You agree that any arbitration proceeding will only consider Your Claims. Claims by, or on behalf of, other individuals will not be arbitrated in any proceeding that is considering Your Claims.

You and We Understand and agree that because of this Provision neither You nor Us will have the right to go to court except as provided above or to have a jury trial or to participate as any member of a class of claimants pertaining to any claim.
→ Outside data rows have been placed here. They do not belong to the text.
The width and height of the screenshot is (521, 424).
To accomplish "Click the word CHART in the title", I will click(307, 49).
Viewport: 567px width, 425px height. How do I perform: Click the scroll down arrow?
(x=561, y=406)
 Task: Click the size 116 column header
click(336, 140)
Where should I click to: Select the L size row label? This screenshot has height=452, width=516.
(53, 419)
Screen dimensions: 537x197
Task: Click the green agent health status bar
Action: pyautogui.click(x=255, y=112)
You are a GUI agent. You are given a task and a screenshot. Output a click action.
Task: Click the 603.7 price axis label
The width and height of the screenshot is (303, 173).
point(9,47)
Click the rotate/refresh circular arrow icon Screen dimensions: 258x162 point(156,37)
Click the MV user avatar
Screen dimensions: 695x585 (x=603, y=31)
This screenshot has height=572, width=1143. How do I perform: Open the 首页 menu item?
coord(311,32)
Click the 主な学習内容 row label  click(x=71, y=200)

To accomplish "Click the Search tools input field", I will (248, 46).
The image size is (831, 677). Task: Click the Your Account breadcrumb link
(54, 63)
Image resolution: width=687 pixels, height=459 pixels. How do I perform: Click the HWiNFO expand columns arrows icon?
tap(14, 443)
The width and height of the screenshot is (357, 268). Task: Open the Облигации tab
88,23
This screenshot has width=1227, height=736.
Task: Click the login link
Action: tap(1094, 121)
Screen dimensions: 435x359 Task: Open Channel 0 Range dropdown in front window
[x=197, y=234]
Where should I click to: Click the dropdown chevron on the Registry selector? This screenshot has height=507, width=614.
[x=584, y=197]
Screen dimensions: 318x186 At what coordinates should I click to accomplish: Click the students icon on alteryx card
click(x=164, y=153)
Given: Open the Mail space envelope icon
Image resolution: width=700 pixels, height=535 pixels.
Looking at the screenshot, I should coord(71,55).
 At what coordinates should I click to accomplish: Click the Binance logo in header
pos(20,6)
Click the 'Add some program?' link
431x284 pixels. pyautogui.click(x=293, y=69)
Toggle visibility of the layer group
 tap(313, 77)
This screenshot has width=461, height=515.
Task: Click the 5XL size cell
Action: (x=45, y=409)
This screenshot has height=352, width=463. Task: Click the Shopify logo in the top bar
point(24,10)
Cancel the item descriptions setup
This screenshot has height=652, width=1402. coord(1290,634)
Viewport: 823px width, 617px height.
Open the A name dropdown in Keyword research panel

If however, there is litigation or arbitration arising from this Agreement, then each party pays its own Attorney’s fees.

15. Force Majeure

Performance of any obligation under this Contract may be suspended by either party without liability, to the extent that: a violent act of nature; war; terrorism; riot; fire; explosion; accident; flood; sabotage; mechanical breakdown; plant shutdown; Seller’s inability to obtain fuel, power, raw materials or equipment from its usual sources at prices it deems reasonable; governmental laws, regulations or orders; or any other cause (except financial) beyond the reasonable control of such party; or labor trouble, strike, lockout or injunction (whether or not such labor event is within the reasonable control of such party) delays, prevents, restricts, limits, or renders commercially infeasible, the performance of this Contract or the consumption, sale or use of the product and/or service, except as to product or service already in transit. The affected party shall invoke this provision by promptly notifying the other party of the nature and estimated duration of the suspension period, if possible. The total Contract quantity shall be reduced by the quantity not delivered during the term of such suspension and the Contract shall otherwise remain unaffected. In no event shall Seller be required to ship product or service from Seller’s or, if applicable, its affiliates’ other locations or to purchase product, components and/or service from other sources to fulfill the Contract requirements. If any of such contingencies occur, Seller may, without liability to Buyer of any kind, keep its available supply of any product and/or services for its own uses, or distribute it among its customers upon such basis and in such manner, as Seller deems fair and practicable.